Datenquelle: ZID Abstracts
Abstract:
Die vorliegende Masterarbeit beschäftigt sich mit den Hintergründen der Streuobstbewirtschaftung. Konkret wurden die Motive und die Sichtweisen auf Probleme der Streuobstbewirtschaftung in der LEADER-Region Mostlandl-Hausruck untersucht. Weiters wurden Zusammenhänge zwischen den Motiven sowie Problemen der AkteurInnen mit der regionalen Identität erforscht und die Vernetzung auf regionaler Ebene analysiert. Die empirische Basis dieser Arbeit bilden 12 leitfadengestützte Interviews.
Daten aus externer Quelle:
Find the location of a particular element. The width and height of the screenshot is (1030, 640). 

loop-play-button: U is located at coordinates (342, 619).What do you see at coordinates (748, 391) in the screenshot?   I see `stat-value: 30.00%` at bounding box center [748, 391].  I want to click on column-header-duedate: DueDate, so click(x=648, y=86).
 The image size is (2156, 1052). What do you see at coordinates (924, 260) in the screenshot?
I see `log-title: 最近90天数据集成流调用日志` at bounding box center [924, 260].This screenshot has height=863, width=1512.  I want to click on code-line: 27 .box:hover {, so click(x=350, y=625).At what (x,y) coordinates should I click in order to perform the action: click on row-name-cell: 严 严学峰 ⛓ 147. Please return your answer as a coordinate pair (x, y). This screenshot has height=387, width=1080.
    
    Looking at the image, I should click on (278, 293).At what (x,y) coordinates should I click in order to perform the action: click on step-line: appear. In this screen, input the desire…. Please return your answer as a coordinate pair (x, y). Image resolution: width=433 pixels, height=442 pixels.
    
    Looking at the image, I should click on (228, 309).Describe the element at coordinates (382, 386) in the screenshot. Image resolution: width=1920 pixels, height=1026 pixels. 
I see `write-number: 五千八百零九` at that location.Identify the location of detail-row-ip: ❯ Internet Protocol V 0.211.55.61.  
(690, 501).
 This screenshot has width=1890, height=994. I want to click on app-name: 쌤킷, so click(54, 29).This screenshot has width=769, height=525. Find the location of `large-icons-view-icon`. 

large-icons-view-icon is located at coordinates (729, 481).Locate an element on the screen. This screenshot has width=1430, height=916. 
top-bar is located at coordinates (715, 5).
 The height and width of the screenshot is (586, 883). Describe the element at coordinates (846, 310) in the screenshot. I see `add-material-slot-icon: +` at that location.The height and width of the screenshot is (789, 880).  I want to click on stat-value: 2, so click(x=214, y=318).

Es wurden Personen befragt die Streuobst in unterschiedlicher Intensität nutzen und dahingehend in drei Gruppen unterteilt wurden: freizeitliche Nutzung, traditionelle bäuerliche Nutzung und intensive bäuerliche Nutzung. Als insgesamt wichtigste Motive zeigten sich die Freude am Produkt, wirtschaftliche Aspekte, die Freude an der Arbeit mit dem Obst und den Bäumen und die Bestrebung diese Kulturform und die Bestände zu erhalten. Während Betriebe mit intensiver bäuerlicher Nutzung vorwiegend von wirtschaftlichen Gesichtspunkten angetrieben werden steht die Freude an der Arbeit bei traditioneller bäuerlicher Nutzung und bei freizeitlicher Nutzung im Vordergrund. Probleme des Streuobstbaus werden in den jeweiligen Gruppen ebenfalls unterschiedlich wahrgenommen. In der Gruppe mit traditioneller bäuerlicher Nutzung wurden mit Abstand die meisten negativen Aspekte genannt, vor allem hinsichtlich der Wirtschaftlichkeit und des Arbeitsaufwands. Während Betriebe mit traditioneller bäuerlicher Nutzung von Streuobst die Wirtschaftlichkeit als gering oder nicht gegeben einschätzen, nehmen Betriebe mit intensiver bäuerlicher Nutzung diese positiv wahr. Gesichtspunkte der regionalen Identität in Bezug auf Streuobst zeigten sich vorrangig im Hinblick auf die landschaftsästhetische Wirkung der Obstbäume und die kulturelle sowie traditionelle Rolle der Streuobstbewirtschaftung. Eine große Bedeutung hat dabei der Most (Obstwein). Weiters zeigt sich die Vernetzung von AkteurInnen rund um das Thema Streuobst innerhalb der Region als wichtiger Aspekt. Vor allem hinsichtlich sozialem Austausch und der Weitergabe von Wissen und Erfahrungen spielt die Vernetzung eine wichtige Rolle.